**Problem to solve:** Since the pictures are not wanted, copy only the text of every record exactly.

**Material for this task:**
== == ==
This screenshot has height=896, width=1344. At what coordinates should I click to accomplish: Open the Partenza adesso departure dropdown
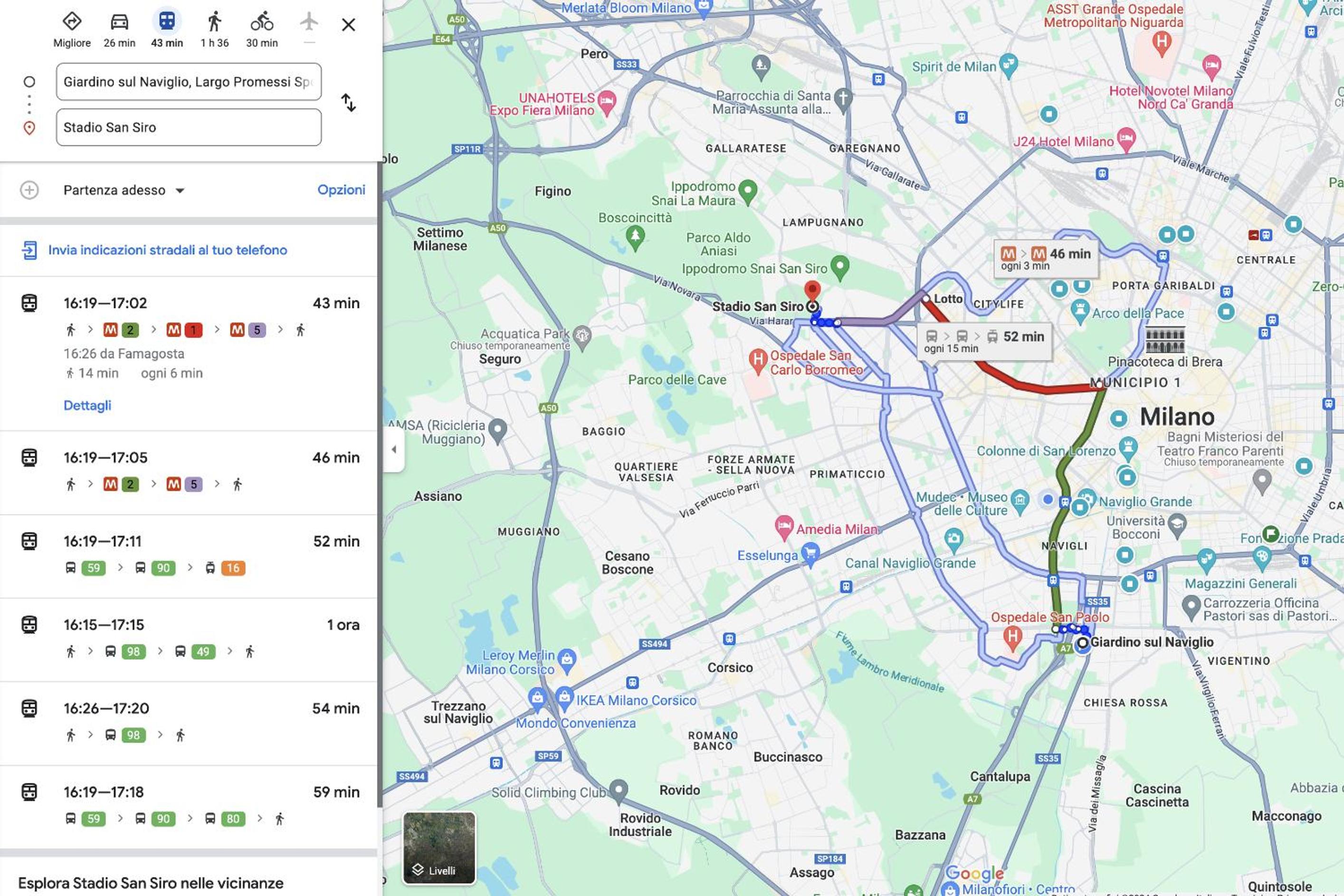pos(124,191)
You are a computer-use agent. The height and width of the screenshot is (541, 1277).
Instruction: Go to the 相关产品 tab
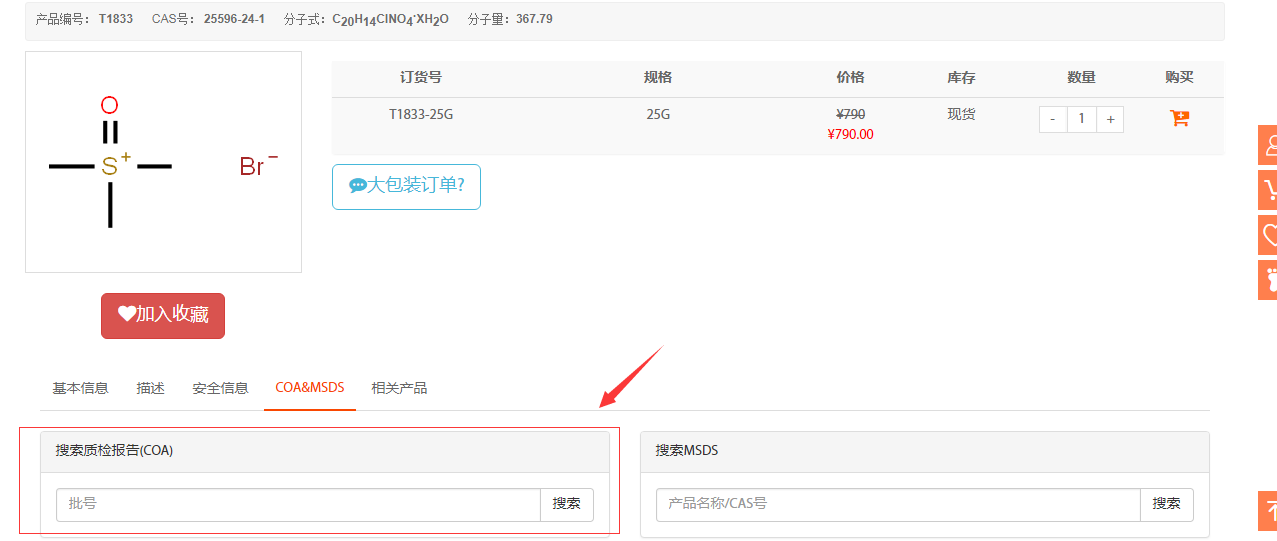click(399, 388)
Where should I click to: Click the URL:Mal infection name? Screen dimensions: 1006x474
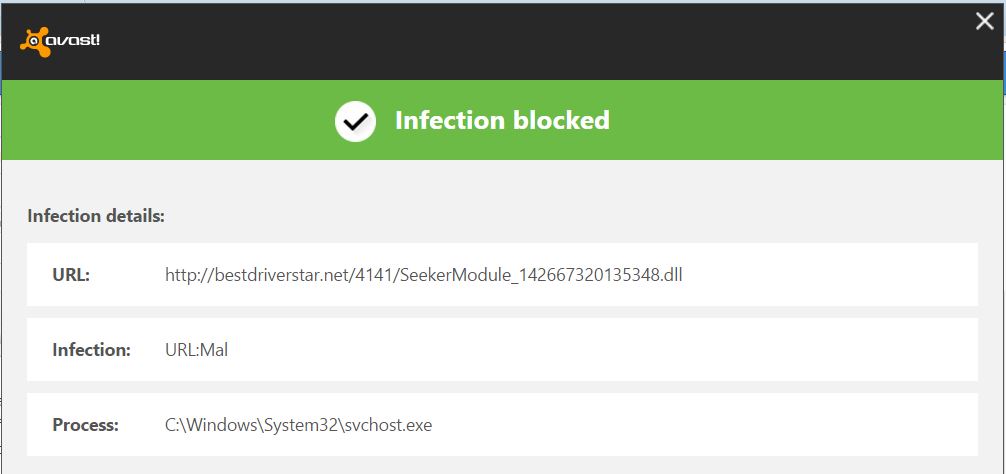(196, 350)
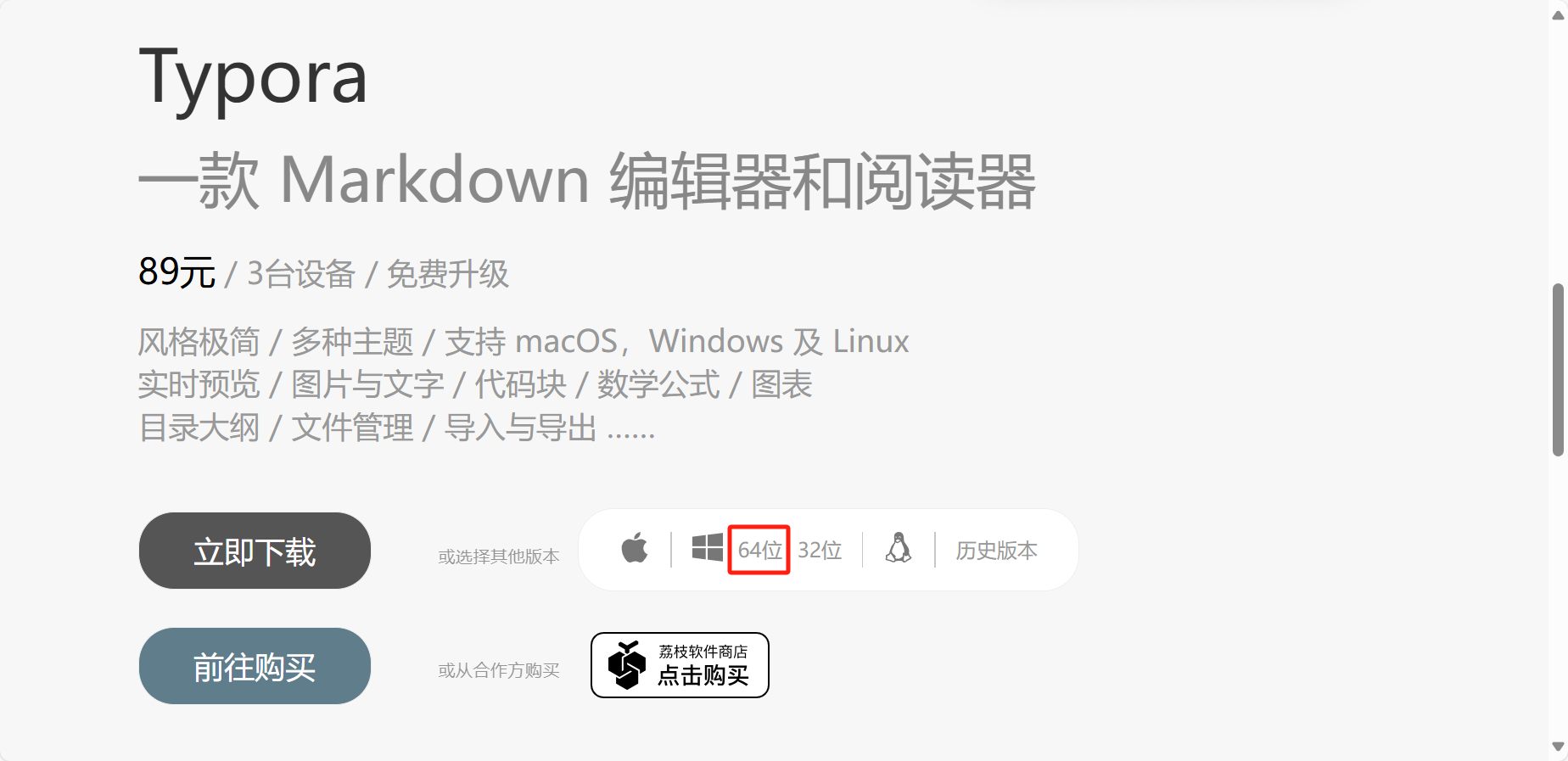Viewport: 1568px width, 761px height.
Task: Click the scrollbar track below the thumb
Action: (x=1558, y=594)
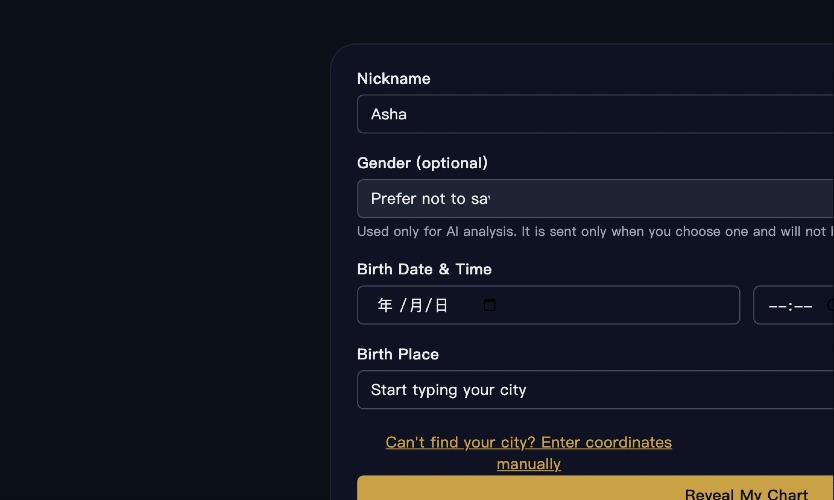Click the minutes placeholder in the time field
This screenshot has height=500, width=834.
pos(803,306)
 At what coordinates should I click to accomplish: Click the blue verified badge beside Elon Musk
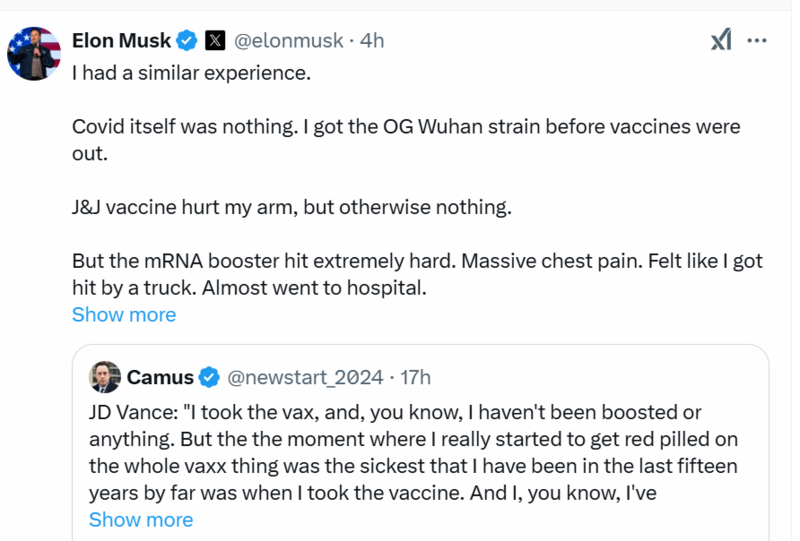click(x=187, y=41)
== == ==
**Written response:**
This screenshot has height=896, width=1344. At what coordinates should I click to accomplish: Open the Partenza adesso departure dropdown
pos(124,191)
You are a computer-use agent. The height and width of the screenshot is (541, 1277).
Instruction: Go to the 相关产品 tab
click(399, 388)
Where should I click to: Click the URL:Mal infection name? Screen dimensions: 1006x474
(196, 350)
Viewport: 1568px width, 761px height.
Task: Click the scrollbar track below the thumb
Action: (x=1558, y=594)
Click the minutes placeholder in the time field
This screenshot has height=500, width=834.
pos(803,306)
 At what coordinates should I click to accomplish: Click the blue verified badge beside Elon Musk
click(x=187, y=41)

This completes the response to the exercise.